§ PROBLEM DESCRIPTION: Without omission or alteration, write out all of the data.

§ SOURCE INFORMATION:
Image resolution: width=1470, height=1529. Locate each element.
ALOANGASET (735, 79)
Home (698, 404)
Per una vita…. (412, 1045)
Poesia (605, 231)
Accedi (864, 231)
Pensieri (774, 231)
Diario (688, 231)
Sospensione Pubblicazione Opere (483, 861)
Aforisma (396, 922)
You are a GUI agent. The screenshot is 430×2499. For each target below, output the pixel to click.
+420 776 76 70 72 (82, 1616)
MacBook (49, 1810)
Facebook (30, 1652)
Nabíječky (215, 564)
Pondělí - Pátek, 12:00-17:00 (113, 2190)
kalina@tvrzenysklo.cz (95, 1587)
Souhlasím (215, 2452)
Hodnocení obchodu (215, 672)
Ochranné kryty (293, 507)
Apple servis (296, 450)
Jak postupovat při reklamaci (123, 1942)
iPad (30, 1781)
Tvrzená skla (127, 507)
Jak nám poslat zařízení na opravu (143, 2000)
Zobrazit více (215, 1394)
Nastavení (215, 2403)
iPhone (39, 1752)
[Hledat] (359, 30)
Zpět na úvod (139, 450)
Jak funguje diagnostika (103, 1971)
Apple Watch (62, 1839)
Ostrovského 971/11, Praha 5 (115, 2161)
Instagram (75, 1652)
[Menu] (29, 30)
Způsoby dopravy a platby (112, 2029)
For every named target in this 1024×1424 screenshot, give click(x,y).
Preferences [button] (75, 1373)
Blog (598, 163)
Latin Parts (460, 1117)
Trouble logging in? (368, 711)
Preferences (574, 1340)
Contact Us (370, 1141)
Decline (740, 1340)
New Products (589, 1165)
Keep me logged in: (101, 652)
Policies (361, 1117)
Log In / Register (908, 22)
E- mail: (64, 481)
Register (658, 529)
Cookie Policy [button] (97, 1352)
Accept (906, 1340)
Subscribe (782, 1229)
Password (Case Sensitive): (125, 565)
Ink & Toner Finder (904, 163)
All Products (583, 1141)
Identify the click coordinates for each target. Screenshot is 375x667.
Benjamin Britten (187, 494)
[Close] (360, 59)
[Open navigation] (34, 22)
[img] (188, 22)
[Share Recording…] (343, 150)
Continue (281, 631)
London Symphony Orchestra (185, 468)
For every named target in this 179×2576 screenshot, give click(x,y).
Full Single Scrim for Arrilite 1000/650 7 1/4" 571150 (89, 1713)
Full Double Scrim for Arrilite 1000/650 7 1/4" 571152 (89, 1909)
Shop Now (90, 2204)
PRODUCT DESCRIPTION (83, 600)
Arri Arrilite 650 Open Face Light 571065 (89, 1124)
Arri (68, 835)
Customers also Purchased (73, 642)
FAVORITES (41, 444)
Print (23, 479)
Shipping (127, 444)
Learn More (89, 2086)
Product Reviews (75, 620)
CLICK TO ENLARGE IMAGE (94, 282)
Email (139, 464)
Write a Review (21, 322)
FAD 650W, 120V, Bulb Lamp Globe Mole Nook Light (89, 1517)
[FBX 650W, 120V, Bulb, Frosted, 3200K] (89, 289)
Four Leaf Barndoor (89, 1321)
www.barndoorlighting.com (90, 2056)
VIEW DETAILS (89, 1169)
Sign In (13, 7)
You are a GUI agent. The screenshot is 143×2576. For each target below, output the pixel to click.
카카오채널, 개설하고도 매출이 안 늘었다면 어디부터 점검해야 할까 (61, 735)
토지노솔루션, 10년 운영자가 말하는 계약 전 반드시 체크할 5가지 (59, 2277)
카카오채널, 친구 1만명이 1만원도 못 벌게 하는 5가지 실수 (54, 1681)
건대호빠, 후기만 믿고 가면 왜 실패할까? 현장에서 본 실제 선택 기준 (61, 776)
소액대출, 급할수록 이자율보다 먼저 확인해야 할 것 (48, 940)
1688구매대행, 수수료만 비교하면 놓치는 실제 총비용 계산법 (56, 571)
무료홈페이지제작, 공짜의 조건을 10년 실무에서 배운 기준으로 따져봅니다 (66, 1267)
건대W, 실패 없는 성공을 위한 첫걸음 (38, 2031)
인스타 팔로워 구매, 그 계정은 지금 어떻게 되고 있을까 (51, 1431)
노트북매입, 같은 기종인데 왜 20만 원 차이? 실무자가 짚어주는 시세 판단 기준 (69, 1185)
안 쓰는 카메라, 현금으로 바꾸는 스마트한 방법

§ SOLUTION TO THE EXERCISE:
Image resolution: width=1470, height=1529. Locate each element.
ALOANGASET (735, 79)
Home (698, 404)
Per una vita…. (412, 1045)
Poesia (605, 231)
Accedi (864, 231)
Pensieri (774, 231)
Diario (688, 231)
Sospensione Pubblicazione Opere (483, 861)
Aforisma (396, 922)
You are a GUI agent. The screenshot is 430×2499. For each target below, output the pixel to click.
+420 776 76 70 72 (82, 1616)
MacBook (49, 1810)
Facebook (30, 1652)
Nabíječky (215, 564)
Pondělí - Pátek, 12:00-17:00 (113, 2190)
kalina@tvrzenysklo.cz (95, 1587)
Souhlasím (215, 2452)
Hodnocení obchodu (215, 672)
Ochranné kryty (293, 507)
Apple servis (296, 450)
Jak postupovat při reklamaci (123, 1942)
iPad (30, 1781)
Tvrzená skla (127, 507)
Jak nám poslat zařízení na opravu (143, 2000)
Zobrazit více (215, 1394)
Nastavení (215, 2403)
iPhone (39, 1752)
[Hledat] (359, 30)
Zpět na úvod (139, 450)
Jak funguje diagnostika (103, 1971)
Apple Watch (62, 1839)
Ostrovského 971/11, Praha 5 (115, 2161)
Instagram (75, 1652)
[Menu] (29, 30)
Způsoby dopravy a platby (112, 2029)
For every named target in this 1024×1424 screenshot, give click(x,y).
Preferences [button] (75, 1373)
Blog (598, 163)
Latin Parts (460, 1117)
Trouble logging in? (368, 711)
Preferences (574, 1340)
Contact Us (370, 1141)
Decline (740, 1340)
New Products (589, 1165)
Keep me logged in: (101, 652)
Policies (361, 1117)
Log In / Register (908, 22)
E- mail: (64, 481)
Register (658, 529)
Cookie Policy [button] (97, 1352)
Accept (906, 1340)
Subscribe (782, 1229)
Password (Case Sensitive): (125, 565)
Ink & Toner Finder (904, 163)
All Products (583, 1141)
Identify the click coordinates for each target. Screenshot is 375x667.
Benjamin Britten (187, 494)
[Close] (360, 59)
[Open navigation] (34, 22)
[img] (188, 22)
[Share Recording…] (343, 150)
Continue (281, 631)
London Symphony Orchestra (185, 468)
For every named target in this 179×2576 screenshot, give click(x,y).
Full Single Scrim for Arrilite 1000/650 7 1/4" 571150 (89, 1713)
Full Double Scrim for Arrilite 1000/650 7 1/4" 571152 (89, 1909)
Shop Now (90, 2204)
PRODUCT DESCRIPTION (83, 600)
Arri Arrilite 650 Open Face Light 571065 (89, 1124)
Arri (68, 835)
Customers also Purchased (73, 642)
FAVORITES (41, 444)
Print (23, 479)
Shipping (127, 444)
Learn More (89, 2086)
Product Reviews (75, 620)
CLICK TO ENLARGE IMAGE (94, 282)
Email (139, 464)
Write a Review (21, 322)
FAD 650W, 120V, Bulb Lamp Globe Mole Nook Light (89, 1517)
[FBX 650W, 120V, Bulb, Frosted, 3200K] (89, 289)
Four Leaf Barndoor (89, 1321)
www.barndoorlighting.com (90, 2056)
VIEW DETAILS (89, 1169)
Sign In (13, 7)
You are a GUI agent. The screenshot is 143×2576. For each target below, output the pixel to click.
카카오채널, 개설하고도 매출이 안 늘었다면 어디부터 점검해야 할까 (61, 735)
토지노솔루션, 10년 운영자가 말하는 계약 전 반드시 체크할 5가지 (59, 2277)
카카오채널, 친구 1만명이 1만원도 못 벌게 하는 5가지 실수 (54, 1681)
건대호빠, 후기만 믿고 가면 왜 실패할까? 현장에서 본 실제 선택 기준 (61, 776)
소액대출, 급할수록 이자율보다 먼저 확인해야 할 것 (48, 940)
1688구매대행, 수수료만 비교하면 놓치는 실제 총비용 계산법 (56, 571)
무료홈페이지제작, 공짜의 조건을 10년 실무에서 배운 기준으로 따져봅니다 (66, 1267)
건대W, 실패 없는 성공을 위한 첫걸음 (38, 2031)
인스타 팔로워 구매, 그 계정은 지금 어떻게 되고 있을까 (51, 1431)
노트북매입, 같은 기종인데 왜 20만 원 차이? 실무자가 짚어주는 시세 판단 기준 (69, 1185)
안 쓰는 카메라, 현금으로 바꾸는 스마트한 방법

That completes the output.